WORK ITEM:
Go through the entries and write each one out again unchanged.

EXTRACTED MATERIAL:
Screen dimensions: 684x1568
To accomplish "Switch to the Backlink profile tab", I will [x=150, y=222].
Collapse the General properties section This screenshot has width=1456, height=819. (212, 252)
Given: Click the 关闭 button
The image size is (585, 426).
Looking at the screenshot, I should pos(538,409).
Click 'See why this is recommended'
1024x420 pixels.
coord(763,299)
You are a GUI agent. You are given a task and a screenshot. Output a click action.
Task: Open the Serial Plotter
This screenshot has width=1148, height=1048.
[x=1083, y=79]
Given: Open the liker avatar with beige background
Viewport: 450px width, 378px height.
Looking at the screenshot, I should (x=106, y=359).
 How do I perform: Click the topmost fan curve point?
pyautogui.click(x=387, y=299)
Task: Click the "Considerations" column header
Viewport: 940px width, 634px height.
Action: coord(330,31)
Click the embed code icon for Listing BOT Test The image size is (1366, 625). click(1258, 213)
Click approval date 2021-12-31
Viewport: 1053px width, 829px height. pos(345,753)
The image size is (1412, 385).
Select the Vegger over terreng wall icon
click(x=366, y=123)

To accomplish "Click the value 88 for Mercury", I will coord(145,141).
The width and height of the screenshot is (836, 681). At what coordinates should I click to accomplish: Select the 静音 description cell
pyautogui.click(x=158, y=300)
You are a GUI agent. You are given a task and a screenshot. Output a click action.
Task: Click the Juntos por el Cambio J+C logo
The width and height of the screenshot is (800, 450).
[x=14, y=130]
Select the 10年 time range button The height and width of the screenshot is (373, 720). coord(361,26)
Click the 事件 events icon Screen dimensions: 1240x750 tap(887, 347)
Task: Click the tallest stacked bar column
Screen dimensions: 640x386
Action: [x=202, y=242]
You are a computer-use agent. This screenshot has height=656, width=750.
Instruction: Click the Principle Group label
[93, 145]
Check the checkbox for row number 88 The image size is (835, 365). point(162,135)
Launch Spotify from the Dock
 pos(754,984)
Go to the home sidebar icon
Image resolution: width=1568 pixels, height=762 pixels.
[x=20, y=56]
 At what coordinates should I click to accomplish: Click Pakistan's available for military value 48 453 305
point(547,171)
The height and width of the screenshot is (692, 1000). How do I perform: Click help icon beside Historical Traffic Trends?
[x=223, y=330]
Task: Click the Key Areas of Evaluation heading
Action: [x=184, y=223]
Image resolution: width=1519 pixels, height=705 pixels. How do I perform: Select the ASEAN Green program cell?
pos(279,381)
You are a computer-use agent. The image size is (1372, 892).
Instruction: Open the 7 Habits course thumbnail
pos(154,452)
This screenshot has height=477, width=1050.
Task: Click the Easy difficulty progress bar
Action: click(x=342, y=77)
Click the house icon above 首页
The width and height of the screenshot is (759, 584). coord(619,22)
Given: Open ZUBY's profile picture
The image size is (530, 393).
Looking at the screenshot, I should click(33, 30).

TASK RESPONSE:
Screen dimensions: 684x1568
To accomplish "Switch to the Backlink profile tab", I will [x=150, y=222].
Collapse the General properties section This screenshot has width=1456, height=819. (212, 252)
Given: Click the 关闭 button
The image size is (585, 426).
Looking at the screenshot, I should pos(538,409).
Click 'See why this is recommended'
1024x420 pixels.
coord(763,299)
You are a GUI agent. You are given a task and a screenshot. Output a click action.
Task: Open the Serial Plotter
This screenshot has width=1148, height=1048.
[x=1083, y=79]
Given: Open the liker avatar with beige background
Viewport: 450px width, 378px height.
Looking at the screenshot, I should (x=106, y=359).
 How do I perform: Click the topmost fan curve point?
pyautogui.click(x=387, y=299)
Task: Click the "Considerations" column header
Viewport: 940px width, 634px height.
Action: coord(330,31)
Click the embed code icon for Listing BOT Test The image size is (1366, 625). click(1258, 213)
Click approval date 2021-12-31
Viewport: 1053px width, 829px height. pos(345,753)
The image size is (1412, 385).
Select the Vegger over terreng wall icon
click(x=366, y=123)

To accomplish "Click the value 88 for Mercury", I will coord(145,141).
The width and height of the screenshot is (836, 681). At what coordinates should I click to accomplish: Select the 静音 description cell
pyautogui.click(x=158, y=300)
You are a GUI agent. You are given a task and a screenshot. Output a click action.
Task: Click the Juntos por el Cambio J+C logo
The width and height of the screenshot is (800, 450).
[x=14, y=130]
Select the 10年 time range button The height and width of the screenshot is (373, 720). coord(361,26)
Click the 事件 events icon Screen dimensions: 1240x750 tap(887, 347)
Task: Click the tallest stacked bar column
Screen dimensions: 640x386
Action: [x=202, y=242]
You are a computer-use agent. This screenshot has height=656, width=750.
Instruction: Click the Principle Group label
[93, 145]
Check the checkbox for row number 88 The image size is (835, 365). point(162,135)
Launch Spotify from the Dock
 pos(754,984)
Go to the home sidebar icon
Image resolution: width=1568 pixels, height=762 pixels.
[x=20, y=56]
 At what coordinates should I click to accomplish: Click Pakistan's available for military value 48 453 305
point(547,171)
The height and width of the screenshot is (692, 1000). How do I perform: Click help icon beside Historical Traffic Trends?
[x=223, y=330]
Task: Click the Key Areas of Evaluation heading
Action: [x=184, y=223]
Image resolution: width=1519 pixels, height=705 pixels. How do I perform: Select the ASEAN Green program cell?
pos(279,381)
You are a computer-use agent. The image size is (1372, 892).
Instruction: Open the 7 Habits course thumbnail
pos(154,452)
This screenshot has height=477, width=1050.
Task: Click the Easy difficulty progress bar
Action: click(x=342, y=77)
Click the house icon above 首页
The width and height of the screenshot is (759, 584). coord(619,22)
Given: Open ZUBY's profile picture
The image size is (530, 393).
Looking at the screenshot, I should click(33, 30).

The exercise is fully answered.